■ TASK TO COMPLETE: Your answer must consist of exactly the lines below, starting with the line with "You are a computer-use" and going on through the line with "Instruction: Click the", and nothing else.

■ PROVIDED ENTRIES:
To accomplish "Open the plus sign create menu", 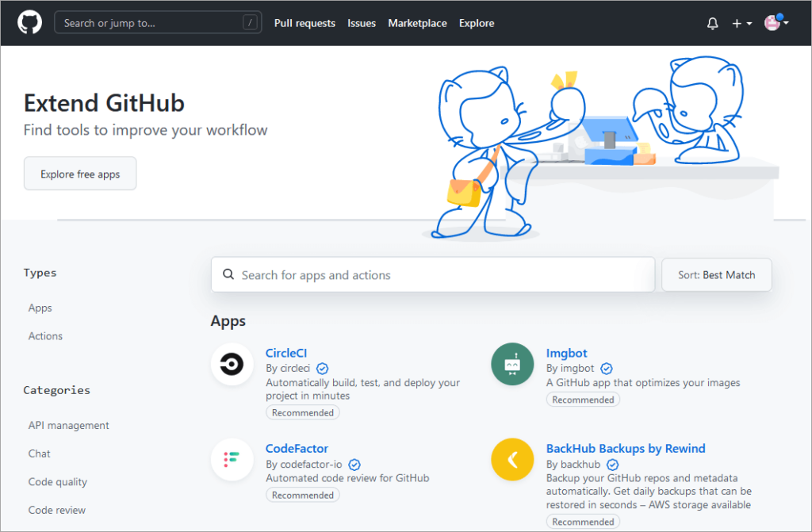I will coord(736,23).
--
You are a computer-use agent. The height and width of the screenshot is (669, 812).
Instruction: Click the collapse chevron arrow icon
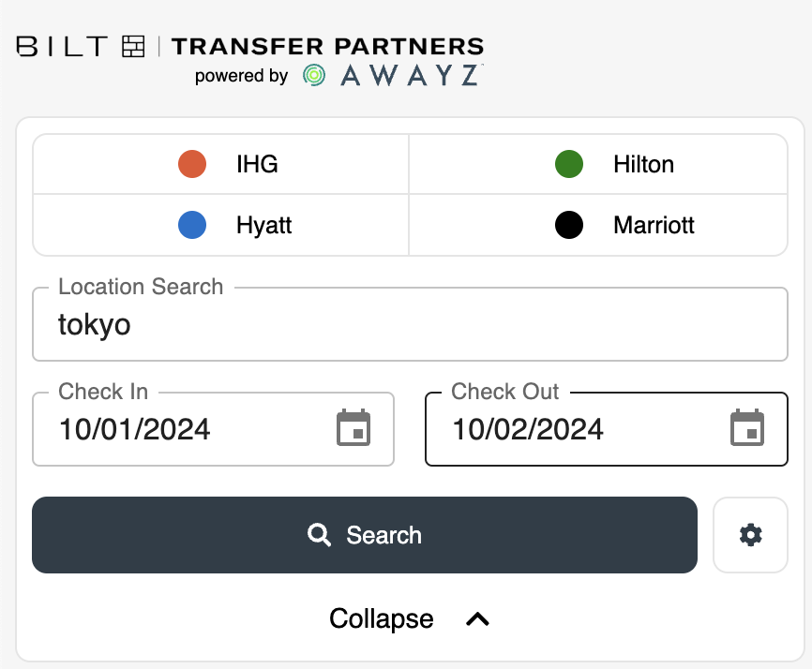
* * *
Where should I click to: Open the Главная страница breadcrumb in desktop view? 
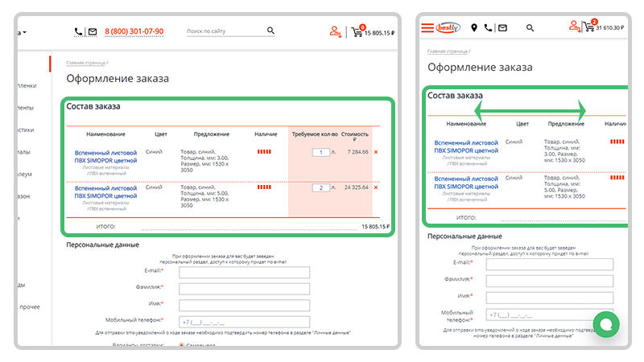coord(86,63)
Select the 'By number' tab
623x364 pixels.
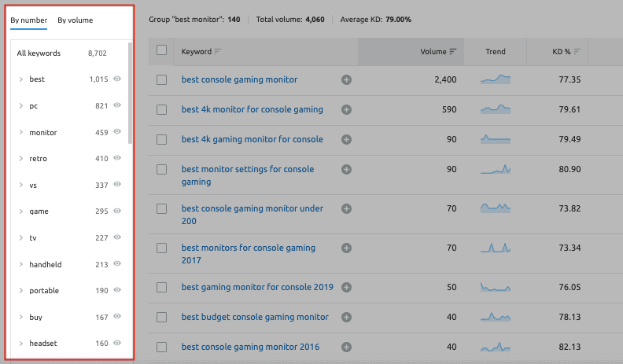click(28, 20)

■ EXERCISE RESULT:
You are a computer-use agent. The height and width of the screenshot is (669, 812).
Instruction: Click the collapse chevron arrow icon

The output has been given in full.